The girl was Asian—Japanese—with long shiny hair in perfect order. She looked like she was asleep. When I was little we’d had a dog that had been hit by a car; my mother placed him in his bed, curled up, like he was napping. He’d looked perfect, not a spot of blood on him, and I couldn’t believe he was dead. I’d sat with him for hours, waiting for him to open his eyes.

“Is she dead?” I asked.

“No,” he said.

“How do you know?”

“She’s breathing.”

“Why doesn’t she open her eyes?”

“I don’t know,” he said.

“Do you think she’s in a coma?”

“I don’t know,” he said again.

I wanted him to know something. “It looks like she’s asleep,” I said. Wake up, I thought. Wake up.

The other man had pulled a woman out of the driver’s side of the convertible. She was young and white and I wondered if she was the babysitter. The woman was alive, moaning softly, and then she sat up and screamed the most horrible scream I’d ever heard. And then she was shaking violently and screaming and the whole thing seemed like a bad television reenactment. No one was with the dead man. I walked over to him and crouched down, his face covered in blood and gashes. Elise and the Las Vegas girl joined me, watched as I touched his neck, which I wouldn’t have had the nerve to do without them there.

“Don’t do that,” Elise said. “What’re you doing?”

“Checking for a pulse,”

“Do you feel anything?” the Las Vegas girl asked.

I moved my fingers around, searching for the artery.

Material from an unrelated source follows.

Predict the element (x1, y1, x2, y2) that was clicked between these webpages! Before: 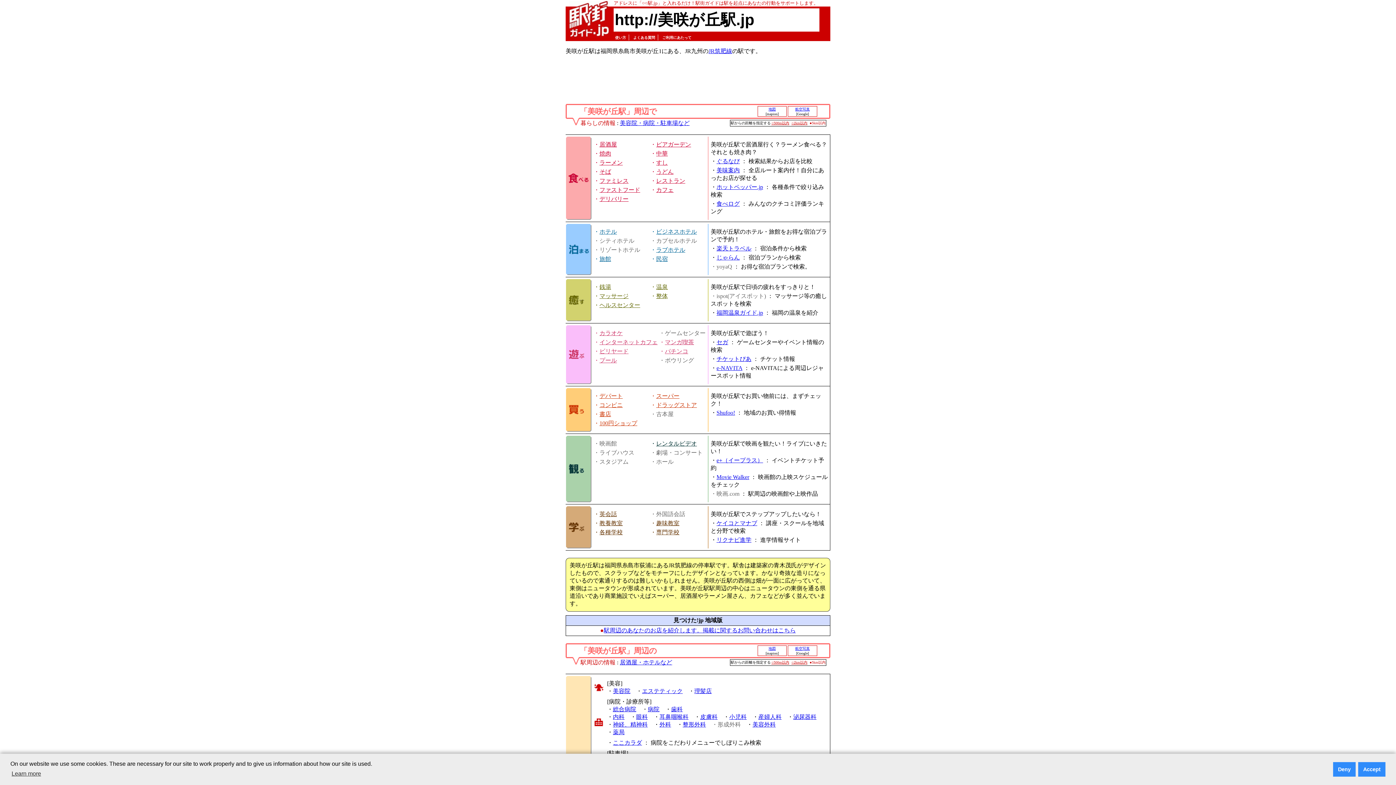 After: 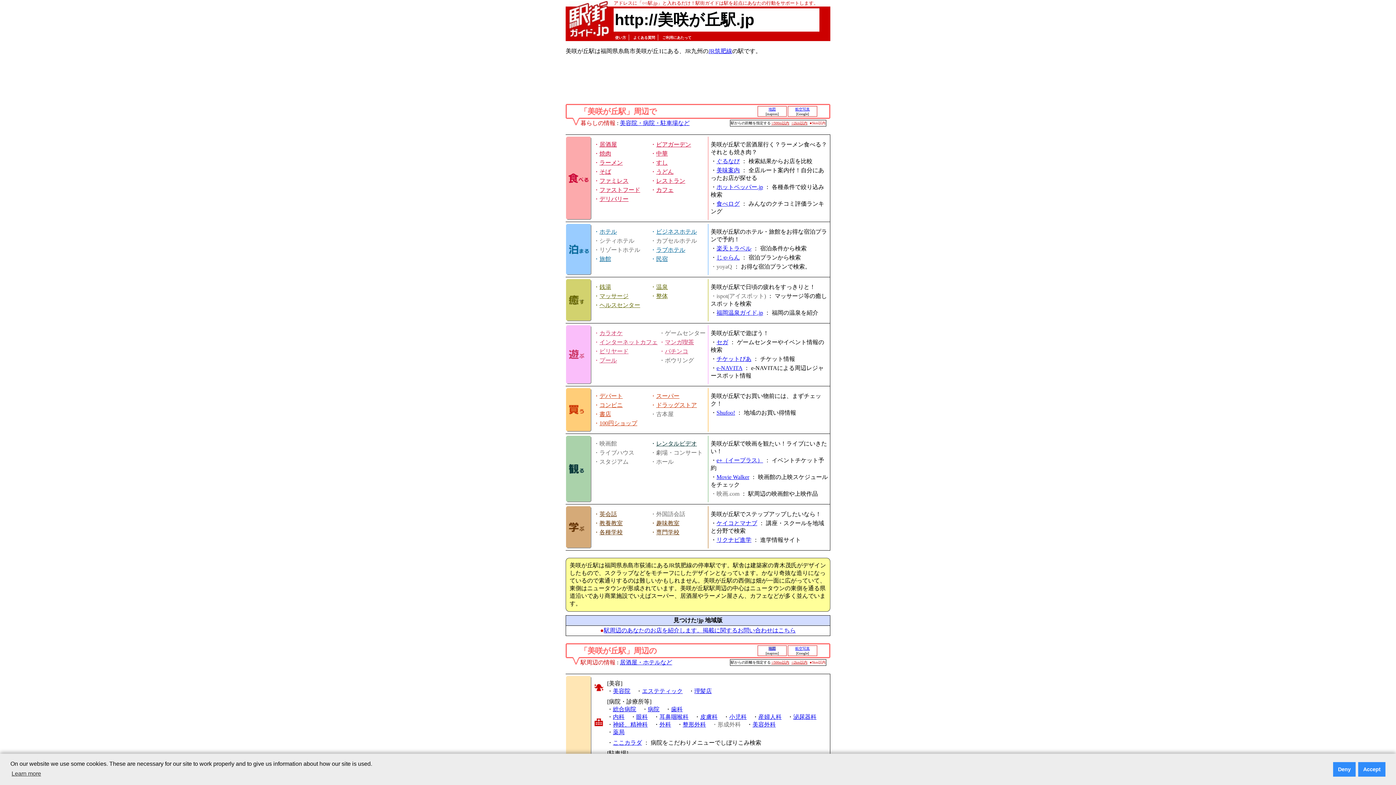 Action: bbox: (768, 646, 776, 650) label: 地図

An ambulance arrived and a medic hustled us out of the way, and then there were police cars and fire trucks and we were moved farther and farther out of the way until we were no longer a part of it. We stood with the others, watching as they loaded them onto gurneys, as they covered the man in the white car with a sheet. My mother and Elise were crying. The Las Vegas girl touched my sister’s arm and they embraced. This seemed very strange and I tried to catch Elise’s eye, but she wouldn’t look at me.

I listened as those around us tried to work out what had happened, explaining it to the new people who’d arrived on the scene. They were already getting it wrong. We had seen it up close—we’d had the best view and I felt like they should be asking us. The convertible hadn’t been turning into the gas station. They’d both been driving straight past each other when the convertible swerved into the path of the man in the white car, who was now dead. Who, I had decided, had been on an unnecessary errand to buy an unnecessary item. Maybe he hadn’t even wanted the item, but had offered to get it for his girlfriend, a woman he hadn’t loved enough to marry.